Description of the task: Repeat precisely the span of lines below that opens with the line containing "Task: Select the Region 1 row label" and closes with the line containing "The image size is (604, 340).", both included.

Data shown: Begin

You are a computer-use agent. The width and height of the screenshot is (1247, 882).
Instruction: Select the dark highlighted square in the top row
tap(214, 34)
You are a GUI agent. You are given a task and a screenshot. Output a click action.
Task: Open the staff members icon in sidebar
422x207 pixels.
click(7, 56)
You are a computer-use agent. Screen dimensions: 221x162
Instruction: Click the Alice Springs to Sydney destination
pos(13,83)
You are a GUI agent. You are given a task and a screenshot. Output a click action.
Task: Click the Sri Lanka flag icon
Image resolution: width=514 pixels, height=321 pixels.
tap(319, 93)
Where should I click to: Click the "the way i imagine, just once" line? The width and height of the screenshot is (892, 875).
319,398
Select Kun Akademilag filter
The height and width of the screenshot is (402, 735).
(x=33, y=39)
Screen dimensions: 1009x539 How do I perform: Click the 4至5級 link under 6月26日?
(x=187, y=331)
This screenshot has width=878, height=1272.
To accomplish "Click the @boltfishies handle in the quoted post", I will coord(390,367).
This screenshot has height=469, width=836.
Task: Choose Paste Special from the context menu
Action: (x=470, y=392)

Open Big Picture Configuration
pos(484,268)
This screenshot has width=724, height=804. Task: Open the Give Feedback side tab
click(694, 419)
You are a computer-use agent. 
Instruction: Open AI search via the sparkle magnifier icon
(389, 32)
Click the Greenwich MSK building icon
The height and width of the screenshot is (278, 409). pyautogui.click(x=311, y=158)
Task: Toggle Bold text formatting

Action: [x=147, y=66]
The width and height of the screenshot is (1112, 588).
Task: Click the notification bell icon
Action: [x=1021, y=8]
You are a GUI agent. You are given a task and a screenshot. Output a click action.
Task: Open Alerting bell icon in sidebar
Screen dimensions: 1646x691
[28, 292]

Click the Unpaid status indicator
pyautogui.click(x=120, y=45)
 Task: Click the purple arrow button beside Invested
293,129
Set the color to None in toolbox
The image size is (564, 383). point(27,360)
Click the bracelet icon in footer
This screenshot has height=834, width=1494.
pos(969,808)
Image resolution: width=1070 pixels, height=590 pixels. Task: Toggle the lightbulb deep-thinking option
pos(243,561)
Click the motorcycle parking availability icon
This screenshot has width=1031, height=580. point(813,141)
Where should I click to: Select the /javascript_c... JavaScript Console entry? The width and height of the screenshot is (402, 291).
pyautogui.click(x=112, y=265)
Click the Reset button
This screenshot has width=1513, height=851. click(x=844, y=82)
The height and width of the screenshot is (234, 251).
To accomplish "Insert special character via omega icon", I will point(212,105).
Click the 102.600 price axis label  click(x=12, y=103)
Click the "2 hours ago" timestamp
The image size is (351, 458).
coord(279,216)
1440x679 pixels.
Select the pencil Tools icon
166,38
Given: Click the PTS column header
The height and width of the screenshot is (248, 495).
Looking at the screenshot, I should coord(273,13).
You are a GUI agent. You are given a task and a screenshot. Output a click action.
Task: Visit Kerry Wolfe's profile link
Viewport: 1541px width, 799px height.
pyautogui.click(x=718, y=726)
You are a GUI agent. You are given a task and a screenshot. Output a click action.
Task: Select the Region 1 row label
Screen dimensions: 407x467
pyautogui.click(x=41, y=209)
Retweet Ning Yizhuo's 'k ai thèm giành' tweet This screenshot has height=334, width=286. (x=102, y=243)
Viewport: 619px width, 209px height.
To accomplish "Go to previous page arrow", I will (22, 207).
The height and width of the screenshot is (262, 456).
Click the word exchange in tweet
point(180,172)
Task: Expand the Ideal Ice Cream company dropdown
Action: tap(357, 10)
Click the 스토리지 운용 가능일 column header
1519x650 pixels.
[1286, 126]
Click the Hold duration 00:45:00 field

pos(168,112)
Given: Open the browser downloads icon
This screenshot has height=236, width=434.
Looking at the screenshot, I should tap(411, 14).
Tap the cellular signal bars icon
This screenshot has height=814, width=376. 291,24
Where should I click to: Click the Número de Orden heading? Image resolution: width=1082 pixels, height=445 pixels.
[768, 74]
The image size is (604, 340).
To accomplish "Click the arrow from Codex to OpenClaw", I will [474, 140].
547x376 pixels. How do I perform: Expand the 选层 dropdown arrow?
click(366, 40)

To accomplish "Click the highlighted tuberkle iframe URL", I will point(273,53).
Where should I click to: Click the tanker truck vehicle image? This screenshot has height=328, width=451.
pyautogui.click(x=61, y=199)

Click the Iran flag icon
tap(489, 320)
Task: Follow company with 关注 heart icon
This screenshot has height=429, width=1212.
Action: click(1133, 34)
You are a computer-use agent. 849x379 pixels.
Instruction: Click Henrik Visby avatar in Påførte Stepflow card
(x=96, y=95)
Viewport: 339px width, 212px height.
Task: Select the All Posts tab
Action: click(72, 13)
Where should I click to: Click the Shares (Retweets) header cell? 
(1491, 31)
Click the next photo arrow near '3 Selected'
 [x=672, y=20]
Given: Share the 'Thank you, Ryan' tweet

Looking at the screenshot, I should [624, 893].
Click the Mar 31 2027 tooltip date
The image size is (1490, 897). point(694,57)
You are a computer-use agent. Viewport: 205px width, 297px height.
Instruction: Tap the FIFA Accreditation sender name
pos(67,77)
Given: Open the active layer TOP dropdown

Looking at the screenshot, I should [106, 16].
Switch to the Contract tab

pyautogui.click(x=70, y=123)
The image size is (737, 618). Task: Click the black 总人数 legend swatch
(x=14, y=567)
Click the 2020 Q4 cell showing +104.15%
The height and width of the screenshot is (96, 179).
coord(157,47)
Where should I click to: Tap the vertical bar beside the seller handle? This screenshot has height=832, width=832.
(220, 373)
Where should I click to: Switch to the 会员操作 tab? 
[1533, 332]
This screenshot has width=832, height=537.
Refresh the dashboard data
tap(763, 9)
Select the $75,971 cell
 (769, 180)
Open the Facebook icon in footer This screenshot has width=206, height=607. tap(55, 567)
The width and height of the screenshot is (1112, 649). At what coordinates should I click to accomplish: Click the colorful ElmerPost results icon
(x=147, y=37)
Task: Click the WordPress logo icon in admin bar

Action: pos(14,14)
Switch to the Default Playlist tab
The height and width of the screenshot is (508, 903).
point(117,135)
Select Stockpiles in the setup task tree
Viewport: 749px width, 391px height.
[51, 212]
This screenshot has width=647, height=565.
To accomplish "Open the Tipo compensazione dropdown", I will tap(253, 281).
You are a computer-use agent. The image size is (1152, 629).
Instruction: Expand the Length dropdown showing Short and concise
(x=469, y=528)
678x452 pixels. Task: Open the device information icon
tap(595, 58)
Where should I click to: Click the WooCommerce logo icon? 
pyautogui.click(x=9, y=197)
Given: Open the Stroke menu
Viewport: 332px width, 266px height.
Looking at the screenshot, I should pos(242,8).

Data shown: End

Result for this exercise:
Task: Select the Region 1 row label
Screen dimensions: 407x467
pyautogui.click(x=41, y=209)
Retweet Ning Yizhuo's 'k ai thèm giành' tweet This screenshot has height=334, width=286. (x=102, y=243)
Viewport: 619px width, 209px height.
To accomplish "Go to previous page arrow", I will (22, 207).
The height and width of the screenshot is (262, 456).
Click the word exchange in tweet
point(180,172)
Task: Expand the Ideal Ice Cream company dropdown
Action: tap(357, 10)
Click the 스토리지 운용 가능일 column header
1519x650 pixels.
[1286, 126]
Click the Hold duration 00:45:00 field

pos(168,112)
Given: Open the browser downloads icon
This screenshot has height=236, width=434.
Looking at the screenshot, I should tap(411, 14).
Tap the cellular signal bars icon
This screenshot has height=814, width=376. 291,24
Where should I click to: Click the Número de Orden heading? Image resolution: width=1082 pixels, height=445 pixels.
[768, 74]
The image size is (604, 340).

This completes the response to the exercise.